江小艳，林旭埜

（1.仲恺农业工程学院动物科技学院，广东广州 510000；2.海泰达生物科技（广州）有限公司，广东广州 510000）

鸽新城疫（Newcastle Disease），俗称鸽瘟，病原属于副黏病毒科、副黏病毒亚科、禽副黏病毒属的禽Ⅰ型副黏病毒（APMV-Ⅰ），RNA 病毒，病毒基因组排列顺序为3'-NP-P-M-F-HN-L-5'，依次编码核衣壳蛋白、磷蛋白、基质蛋白、融合蛋白、血凝素-神经氨酸酶蛋白和大蛋白[1]。PPMV-Ⅰ有血凝活性，中强毒株在体外细胞培养中可在体外成纤维细胞（CEF）中增殖，通过膜融合而感染宿主细胞，出现明显的细胞融合、聚集、死亡脱落等细胞病变（CPE）[2]。
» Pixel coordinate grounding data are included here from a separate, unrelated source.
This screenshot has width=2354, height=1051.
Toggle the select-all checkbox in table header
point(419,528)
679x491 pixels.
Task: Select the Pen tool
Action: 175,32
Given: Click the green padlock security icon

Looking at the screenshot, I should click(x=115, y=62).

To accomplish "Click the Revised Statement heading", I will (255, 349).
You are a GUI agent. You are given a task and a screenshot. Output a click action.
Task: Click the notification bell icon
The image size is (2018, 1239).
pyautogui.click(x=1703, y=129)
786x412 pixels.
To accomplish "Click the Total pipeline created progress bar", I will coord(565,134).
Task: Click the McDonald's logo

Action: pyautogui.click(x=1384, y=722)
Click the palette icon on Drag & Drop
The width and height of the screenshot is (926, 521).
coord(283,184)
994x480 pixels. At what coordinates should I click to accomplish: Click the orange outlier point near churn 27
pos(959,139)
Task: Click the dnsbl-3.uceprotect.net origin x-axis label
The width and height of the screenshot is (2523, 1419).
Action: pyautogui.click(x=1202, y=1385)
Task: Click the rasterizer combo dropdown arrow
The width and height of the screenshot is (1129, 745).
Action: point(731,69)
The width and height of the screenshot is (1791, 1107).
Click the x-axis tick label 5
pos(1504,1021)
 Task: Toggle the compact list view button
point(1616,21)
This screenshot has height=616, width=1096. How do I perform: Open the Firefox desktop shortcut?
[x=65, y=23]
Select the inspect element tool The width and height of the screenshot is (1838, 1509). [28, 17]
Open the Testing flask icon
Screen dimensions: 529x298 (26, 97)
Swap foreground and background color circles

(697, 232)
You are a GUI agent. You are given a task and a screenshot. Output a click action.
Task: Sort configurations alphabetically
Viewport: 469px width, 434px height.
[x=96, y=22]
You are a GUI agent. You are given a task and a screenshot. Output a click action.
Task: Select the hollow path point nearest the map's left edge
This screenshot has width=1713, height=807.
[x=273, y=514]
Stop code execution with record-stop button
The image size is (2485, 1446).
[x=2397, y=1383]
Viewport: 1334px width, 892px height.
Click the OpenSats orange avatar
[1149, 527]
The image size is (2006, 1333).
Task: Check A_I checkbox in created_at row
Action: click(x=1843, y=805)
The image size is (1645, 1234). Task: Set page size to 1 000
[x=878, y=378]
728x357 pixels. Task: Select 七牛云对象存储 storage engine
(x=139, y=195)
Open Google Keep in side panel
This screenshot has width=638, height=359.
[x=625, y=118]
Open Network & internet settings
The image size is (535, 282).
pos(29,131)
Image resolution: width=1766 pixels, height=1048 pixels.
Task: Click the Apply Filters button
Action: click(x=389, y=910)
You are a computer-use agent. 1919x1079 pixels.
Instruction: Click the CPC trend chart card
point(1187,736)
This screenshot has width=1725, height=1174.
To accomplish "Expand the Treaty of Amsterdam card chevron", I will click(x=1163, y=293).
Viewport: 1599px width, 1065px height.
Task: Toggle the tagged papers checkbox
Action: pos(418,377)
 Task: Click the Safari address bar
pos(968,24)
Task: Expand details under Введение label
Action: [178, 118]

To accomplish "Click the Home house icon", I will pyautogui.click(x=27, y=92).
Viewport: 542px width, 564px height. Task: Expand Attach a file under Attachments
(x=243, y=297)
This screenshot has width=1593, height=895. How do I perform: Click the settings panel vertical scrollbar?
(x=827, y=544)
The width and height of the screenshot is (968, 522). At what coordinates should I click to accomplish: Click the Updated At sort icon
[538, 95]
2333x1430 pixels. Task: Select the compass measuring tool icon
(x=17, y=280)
本研究对广东省清远市某鸽场里疑似发生鸽瘟的病鸽，采集脑、肝脏、胰脏组织，进行病原分离和鉴定，分析其F、HN 基因的分子特征和基因型，测定各代血凝价及细胞半数感染量，为今后鸽新城疫分子流行病学研究提供理论依据。

1 材料与方法

1.1 病料

广东省清远市某鸽养殖场发病的美王鸽，具有严重的神经症状，不停扭颈，泻痢，粪便稀薄呈黄绿色。

1.2 主要试剂

Primer Star 酶，pMD19-T质粒（Takara）；0.25%胰蛋白酶消化液（北京索莱宝科技有限公司）；新生牛血清（内蒙古金源康生物工程有限公司）；MEM 干粉（Gibco）；柱式病毒RNA 提取试剂盒（Magen）；反转录试剂盒（艾科瑞）。

1.3 主要仪器

二氧化碳细胞培养箱（Panasonic）；倒置显微镜（广州粤显光学仪器）；PCR 仪器（Biometra）；全自动凝胶成像分析系统（北京赛智创业科技）；全自动家用型孵化器（德州市维谦孵化设备制造厂）：离心机（湖南可成仪器设备有限公司）。

1.4 实验动物

SPF 种蛋（大华农禽蛋有限公司）。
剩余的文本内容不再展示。